CONTRAINDICATIONS — Diminished vascular supply to the digit is a relative but not absolute contraindication to nail surgery. It is common for patients with significant peripheral vascular disease, including diabetes, to have painful disorders of the nail, and surgical intervention may be indicated. Avoiding epinephrine in the anesthetic, using digital rather than local blocks (avoid ring blocks), minimizing the duration of a tourniquet application, or using palliative rather than permanent procedures help reduce risk in these patients. Though smoking is not a contraindication to nail surgery, caution should be used in smokers who are at greater risk for infection and for delayed healing [26].

Overt bacterial infection of the operative site is a relative contraindication to chemical matricectomy, and temporizing procedures often need to be performed. Patients with acute infection at the operative site should be treated with a systemic antibiotic for two to three weeks prior to surgery.
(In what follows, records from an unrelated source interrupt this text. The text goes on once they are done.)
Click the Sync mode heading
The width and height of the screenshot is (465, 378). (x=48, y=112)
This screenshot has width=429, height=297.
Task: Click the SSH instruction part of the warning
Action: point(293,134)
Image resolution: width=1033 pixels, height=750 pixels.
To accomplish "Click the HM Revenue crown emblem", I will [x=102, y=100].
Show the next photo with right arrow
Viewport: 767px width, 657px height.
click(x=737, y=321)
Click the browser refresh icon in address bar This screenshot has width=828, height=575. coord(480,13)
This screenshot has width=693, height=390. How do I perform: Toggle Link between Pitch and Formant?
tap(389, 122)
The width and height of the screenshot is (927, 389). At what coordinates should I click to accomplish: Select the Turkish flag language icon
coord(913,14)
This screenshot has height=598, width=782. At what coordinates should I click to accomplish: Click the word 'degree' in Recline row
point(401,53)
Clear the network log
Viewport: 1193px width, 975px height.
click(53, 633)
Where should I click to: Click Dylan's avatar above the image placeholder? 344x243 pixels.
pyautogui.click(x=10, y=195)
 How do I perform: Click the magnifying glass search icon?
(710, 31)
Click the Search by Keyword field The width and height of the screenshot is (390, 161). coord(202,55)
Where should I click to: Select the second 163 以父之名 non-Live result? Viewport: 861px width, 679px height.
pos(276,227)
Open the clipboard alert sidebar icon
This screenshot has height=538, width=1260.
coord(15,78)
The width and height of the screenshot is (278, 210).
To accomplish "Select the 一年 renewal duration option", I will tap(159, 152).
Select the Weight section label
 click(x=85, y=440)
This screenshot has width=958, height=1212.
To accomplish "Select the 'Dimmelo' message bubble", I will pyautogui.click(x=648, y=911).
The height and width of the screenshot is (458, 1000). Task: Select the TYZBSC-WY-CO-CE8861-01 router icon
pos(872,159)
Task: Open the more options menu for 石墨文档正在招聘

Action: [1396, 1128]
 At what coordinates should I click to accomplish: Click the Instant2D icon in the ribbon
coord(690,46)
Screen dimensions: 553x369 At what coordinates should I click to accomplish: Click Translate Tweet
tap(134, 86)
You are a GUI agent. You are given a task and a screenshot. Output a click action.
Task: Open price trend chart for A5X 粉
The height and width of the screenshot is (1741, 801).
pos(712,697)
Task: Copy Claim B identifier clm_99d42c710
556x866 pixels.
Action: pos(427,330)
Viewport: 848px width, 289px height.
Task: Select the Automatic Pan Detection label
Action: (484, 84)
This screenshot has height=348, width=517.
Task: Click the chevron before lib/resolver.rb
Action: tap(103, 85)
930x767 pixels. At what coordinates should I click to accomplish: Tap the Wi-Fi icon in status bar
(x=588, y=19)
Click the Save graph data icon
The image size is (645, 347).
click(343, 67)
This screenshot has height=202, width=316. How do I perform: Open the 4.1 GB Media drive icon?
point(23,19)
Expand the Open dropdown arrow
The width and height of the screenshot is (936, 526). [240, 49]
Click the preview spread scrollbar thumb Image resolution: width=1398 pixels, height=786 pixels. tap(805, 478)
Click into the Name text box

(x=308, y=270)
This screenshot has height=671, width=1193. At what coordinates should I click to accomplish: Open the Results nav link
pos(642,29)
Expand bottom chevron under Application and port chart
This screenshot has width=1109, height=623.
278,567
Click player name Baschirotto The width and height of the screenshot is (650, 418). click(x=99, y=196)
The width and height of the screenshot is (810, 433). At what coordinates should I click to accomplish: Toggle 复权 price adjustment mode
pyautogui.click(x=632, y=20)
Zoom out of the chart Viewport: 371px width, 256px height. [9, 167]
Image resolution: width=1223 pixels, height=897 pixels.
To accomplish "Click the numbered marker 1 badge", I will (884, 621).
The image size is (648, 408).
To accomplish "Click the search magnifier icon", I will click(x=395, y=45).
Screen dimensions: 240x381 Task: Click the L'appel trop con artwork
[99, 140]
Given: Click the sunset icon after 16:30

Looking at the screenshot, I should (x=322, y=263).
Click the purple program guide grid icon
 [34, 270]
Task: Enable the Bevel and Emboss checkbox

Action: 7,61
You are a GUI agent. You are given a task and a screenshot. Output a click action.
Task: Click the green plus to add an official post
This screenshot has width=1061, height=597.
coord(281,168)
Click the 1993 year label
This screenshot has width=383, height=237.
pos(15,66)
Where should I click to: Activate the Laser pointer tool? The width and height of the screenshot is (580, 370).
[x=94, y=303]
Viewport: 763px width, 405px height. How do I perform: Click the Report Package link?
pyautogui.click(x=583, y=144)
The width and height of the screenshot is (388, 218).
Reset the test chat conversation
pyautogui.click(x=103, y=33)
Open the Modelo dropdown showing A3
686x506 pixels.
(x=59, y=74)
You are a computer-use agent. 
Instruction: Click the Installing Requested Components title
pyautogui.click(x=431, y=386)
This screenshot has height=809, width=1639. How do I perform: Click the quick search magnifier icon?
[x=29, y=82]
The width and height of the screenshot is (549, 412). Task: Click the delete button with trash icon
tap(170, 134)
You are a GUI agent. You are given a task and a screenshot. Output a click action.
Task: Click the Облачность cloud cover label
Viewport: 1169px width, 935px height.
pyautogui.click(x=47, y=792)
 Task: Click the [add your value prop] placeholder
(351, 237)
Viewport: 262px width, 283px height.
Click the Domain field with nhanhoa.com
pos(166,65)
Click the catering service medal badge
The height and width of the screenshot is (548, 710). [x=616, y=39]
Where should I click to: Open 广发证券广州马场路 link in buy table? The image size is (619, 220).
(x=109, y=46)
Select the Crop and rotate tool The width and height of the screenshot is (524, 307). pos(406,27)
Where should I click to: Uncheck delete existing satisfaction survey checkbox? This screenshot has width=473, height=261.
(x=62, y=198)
SUMMARY AND RECOMMENDATIONS

Nail avulsion Nail avulsion is a procedure whereby all or a portion of the nail plate is removed from the nail bed (picture 8). Nail avulsion is extremely painful and requires adequate anesthesia by digital or wing block. Avulsion is done for diagnostic and therapeutic purposes, most frequently for ingrown and incurved nails. (See 'Nail avulsion' above and "Digital nerve block".)

Chemical matricectomy Chemical matricectomy is the chemical destruction of all or part of the nail matrix. Typical indications are recurrent or chronically ingrown or incurved nails with frequent pain or infection. After complete or partial nail avulsion, phenol is applied to the matrix portion to be treated. (See 'Chemical matricectomy' above.)

Complications Pain and infection are the most common complications following nail surgery. Pain may be controlled by elevation of the affected foot or hand for 24 to 48 hours, application of ice packs to the dorsal foot or hand, and oral analgesics. If infection is suspected, a culture from the wound should be obtained and empiric therapy for methicillin-susceptible Staphylococcus aureus should be initiated pending the culture and sensitivity results. (See 'Pain' above and 'Infection' above.)

Contraindications Nail avulsion may be contraindicated in patients with peripheral vascular disease and reduced vascular supply to the digits. When the procedure is necessary, avoid epinephrine in the anesthetic, use digital (but not ring digital blocks) rather than local blocks, and minimize the duration of tourniquet application. (See 'Contraindications' above.)